EXTRACTED TEXT:
========

Remember that gravity is proportional to $1/r^2$. So one side of the earth (the "nearby" side from the Sun's perspective) feels a gravitational force

$$F_g^{near} \propto 1/(D_{s-e}-R_e)^2$$

where $D_{s-e}$ is the distance between the center of the Sun and the center of the Earth and $R_e$ is the earth's radius.

Contrarily, the "far" side of the earth feels a force

$$F_g^{far} \propto 1/(D_{s-e}+R_e)^2 < F_g^{near}$$

so the far side of the earth is accelerated towards the Sun less than the near side. This residual force (the difference between the force on the near side and that on the far side) is what we call a tidal force.

Notice that this discussion is incomplete, since the gravitational force is not only influenced by distance, it is also proportional to mass (or mass density). Because water and (basically) rocks don't have the same mass density, the effect will be different for the oceans and the 'solid' chunk of 'rock' they 'envelope'. (lots of quotes there) This isn't vital to our discussion here, though, since the tidal forces aren't strong enough to significantly distort the shape of the rigid earth. But it's worth keeping in mind.

========

DATA:
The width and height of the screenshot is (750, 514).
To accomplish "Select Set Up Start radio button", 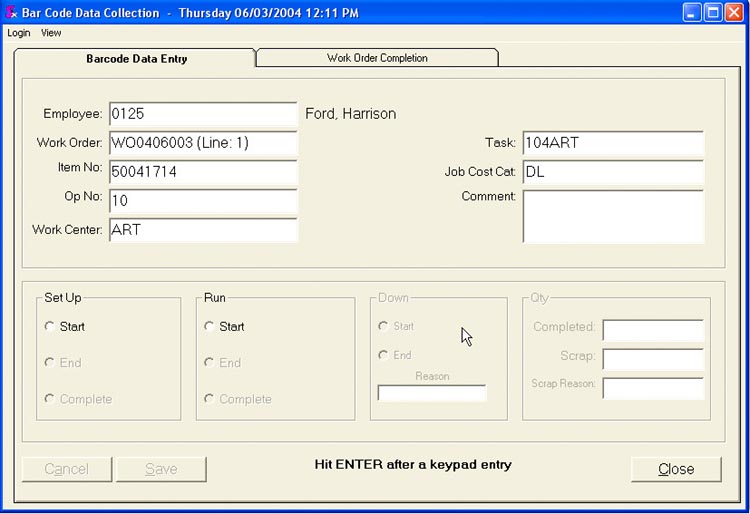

========

GIVEN PROBLEM: Transcribe everything in the tidal forces text above from "Remember that gravity" down to "the earth's radius.".

FINAL RESULT:
Remember that gravity is proportional to $1/r^2$. So one side of the earth (the "nearby" side from the Sun's perspective) feels a gravitational force

$$F_g^{near} \propto 1/(D_{s-e}-R_e)^2$$

where $D_{s-e}$ is the distance between the center of the Sun and the center of the Earth and $R_e$ is the earth's radius.